**Problem to solve:** Please show every line in the records below that contains the word "should".

**Records provided:**
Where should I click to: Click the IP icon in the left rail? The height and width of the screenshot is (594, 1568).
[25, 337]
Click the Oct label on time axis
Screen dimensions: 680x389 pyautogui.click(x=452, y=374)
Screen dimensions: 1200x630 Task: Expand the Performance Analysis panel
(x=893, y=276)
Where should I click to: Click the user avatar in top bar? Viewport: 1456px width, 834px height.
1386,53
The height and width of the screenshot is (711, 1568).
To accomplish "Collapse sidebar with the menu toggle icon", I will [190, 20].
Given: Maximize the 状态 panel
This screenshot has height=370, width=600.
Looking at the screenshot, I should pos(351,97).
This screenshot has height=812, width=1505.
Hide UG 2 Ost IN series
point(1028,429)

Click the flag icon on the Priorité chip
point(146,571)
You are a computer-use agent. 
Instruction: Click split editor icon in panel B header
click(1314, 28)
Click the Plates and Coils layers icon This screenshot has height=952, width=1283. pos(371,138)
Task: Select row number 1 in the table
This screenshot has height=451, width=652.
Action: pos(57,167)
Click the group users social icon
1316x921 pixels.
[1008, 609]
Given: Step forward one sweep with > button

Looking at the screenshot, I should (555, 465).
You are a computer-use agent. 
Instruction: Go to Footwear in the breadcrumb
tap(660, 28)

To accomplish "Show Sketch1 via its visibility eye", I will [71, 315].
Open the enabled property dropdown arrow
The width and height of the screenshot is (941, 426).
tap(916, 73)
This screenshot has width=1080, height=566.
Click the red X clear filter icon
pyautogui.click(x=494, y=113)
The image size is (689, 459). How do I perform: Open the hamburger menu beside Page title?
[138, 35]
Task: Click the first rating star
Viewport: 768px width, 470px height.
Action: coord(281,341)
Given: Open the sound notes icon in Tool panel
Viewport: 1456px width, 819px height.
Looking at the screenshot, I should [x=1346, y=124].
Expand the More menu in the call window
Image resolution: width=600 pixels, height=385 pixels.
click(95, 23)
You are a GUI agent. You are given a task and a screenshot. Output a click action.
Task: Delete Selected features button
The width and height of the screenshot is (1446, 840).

**Solution:**
Where should I click to: Click the IP icon in the left rail? The height and width of the screenshot is (594, 1568).
Where should I click to: Click the user avatar in top bar? Viewport: 1456px width, 834px height.
Looking at the screenshot, I should pos(351,97).
Looking at the screenshot, I should (555, 465).
Looking at the screenshot, I should [x=1346, y=124].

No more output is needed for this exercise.